__WHAT YOU HAVE TO DO__
Select every line below containing the word "panel".

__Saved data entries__
= = = =

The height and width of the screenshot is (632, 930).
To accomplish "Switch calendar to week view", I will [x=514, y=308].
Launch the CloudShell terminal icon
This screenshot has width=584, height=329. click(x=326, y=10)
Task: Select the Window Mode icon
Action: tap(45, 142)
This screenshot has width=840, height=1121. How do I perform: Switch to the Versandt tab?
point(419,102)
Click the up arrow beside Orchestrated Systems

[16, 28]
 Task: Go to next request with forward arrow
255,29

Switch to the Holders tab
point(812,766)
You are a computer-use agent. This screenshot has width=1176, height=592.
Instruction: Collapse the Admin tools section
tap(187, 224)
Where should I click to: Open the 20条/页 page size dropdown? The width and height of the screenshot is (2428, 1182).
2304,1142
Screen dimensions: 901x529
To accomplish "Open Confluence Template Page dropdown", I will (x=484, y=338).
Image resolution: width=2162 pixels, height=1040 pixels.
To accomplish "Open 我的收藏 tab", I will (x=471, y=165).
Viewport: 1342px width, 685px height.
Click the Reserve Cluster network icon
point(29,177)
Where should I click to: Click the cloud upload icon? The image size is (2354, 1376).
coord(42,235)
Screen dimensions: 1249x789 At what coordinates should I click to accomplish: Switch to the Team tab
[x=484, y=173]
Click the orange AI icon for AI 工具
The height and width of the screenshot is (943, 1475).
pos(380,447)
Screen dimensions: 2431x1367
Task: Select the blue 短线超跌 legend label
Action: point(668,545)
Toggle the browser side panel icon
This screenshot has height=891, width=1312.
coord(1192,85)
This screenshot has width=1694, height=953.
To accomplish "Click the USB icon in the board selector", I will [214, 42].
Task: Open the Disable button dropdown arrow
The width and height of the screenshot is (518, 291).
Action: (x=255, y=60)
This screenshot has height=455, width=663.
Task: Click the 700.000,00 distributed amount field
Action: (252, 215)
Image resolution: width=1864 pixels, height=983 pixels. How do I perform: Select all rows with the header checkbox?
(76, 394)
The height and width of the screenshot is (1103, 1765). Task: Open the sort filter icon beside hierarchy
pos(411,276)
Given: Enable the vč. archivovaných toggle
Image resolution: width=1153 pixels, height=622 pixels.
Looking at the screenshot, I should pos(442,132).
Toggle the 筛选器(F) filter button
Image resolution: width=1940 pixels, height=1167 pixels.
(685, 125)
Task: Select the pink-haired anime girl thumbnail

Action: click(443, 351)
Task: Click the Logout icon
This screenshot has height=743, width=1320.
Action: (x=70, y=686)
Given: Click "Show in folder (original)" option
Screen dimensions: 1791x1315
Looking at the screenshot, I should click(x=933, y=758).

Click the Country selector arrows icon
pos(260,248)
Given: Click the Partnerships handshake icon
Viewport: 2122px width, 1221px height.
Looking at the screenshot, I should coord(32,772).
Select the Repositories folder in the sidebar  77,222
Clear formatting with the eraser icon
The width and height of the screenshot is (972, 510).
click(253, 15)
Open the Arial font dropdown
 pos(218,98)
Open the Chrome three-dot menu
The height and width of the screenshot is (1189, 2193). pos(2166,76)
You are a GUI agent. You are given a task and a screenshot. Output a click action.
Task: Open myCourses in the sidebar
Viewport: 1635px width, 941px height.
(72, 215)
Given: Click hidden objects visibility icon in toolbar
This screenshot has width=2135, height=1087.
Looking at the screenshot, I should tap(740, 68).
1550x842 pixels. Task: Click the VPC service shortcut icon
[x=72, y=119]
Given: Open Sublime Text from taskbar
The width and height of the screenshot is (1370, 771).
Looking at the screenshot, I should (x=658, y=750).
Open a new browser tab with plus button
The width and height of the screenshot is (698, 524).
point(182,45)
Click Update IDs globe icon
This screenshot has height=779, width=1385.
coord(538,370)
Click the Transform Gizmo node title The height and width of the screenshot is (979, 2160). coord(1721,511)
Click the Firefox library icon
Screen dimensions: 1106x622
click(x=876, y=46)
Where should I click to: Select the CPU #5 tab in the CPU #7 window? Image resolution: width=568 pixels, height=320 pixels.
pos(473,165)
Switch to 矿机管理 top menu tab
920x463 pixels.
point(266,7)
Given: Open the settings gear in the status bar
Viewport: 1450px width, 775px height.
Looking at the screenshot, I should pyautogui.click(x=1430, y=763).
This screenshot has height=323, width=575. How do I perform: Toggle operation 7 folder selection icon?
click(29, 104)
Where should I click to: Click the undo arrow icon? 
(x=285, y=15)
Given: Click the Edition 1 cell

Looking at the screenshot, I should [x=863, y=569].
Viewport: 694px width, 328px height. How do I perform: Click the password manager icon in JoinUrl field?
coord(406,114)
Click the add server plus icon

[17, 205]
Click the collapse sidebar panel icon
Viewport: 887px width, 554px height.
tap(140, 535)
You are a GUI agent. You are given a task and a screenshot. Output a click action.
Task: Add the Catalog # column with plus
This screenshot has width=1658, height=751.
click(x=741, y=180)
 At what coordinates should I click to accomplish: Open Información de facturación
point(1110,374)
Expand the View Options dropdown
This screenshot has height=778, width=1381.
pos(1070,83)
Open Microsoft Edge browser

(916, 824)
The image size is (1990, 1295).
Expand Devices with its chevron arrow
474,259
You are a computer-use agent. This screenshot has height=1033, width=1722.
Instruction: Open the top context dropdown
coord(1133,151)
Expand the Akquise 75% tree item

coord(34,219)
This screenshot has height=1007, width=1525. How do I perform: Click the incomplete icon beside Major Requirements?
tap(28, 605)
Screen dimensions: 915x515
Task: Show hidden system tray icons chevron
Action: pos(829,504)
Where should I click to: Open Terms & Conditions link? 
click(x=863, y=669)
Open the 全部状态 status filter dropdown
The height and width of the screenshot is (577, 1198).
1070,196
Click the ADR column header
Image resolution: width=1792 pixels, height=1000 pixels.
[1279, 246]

= = = =

__SOLUTION__
Toggle the browser side panel icon
Click the collapse sidebar panel icon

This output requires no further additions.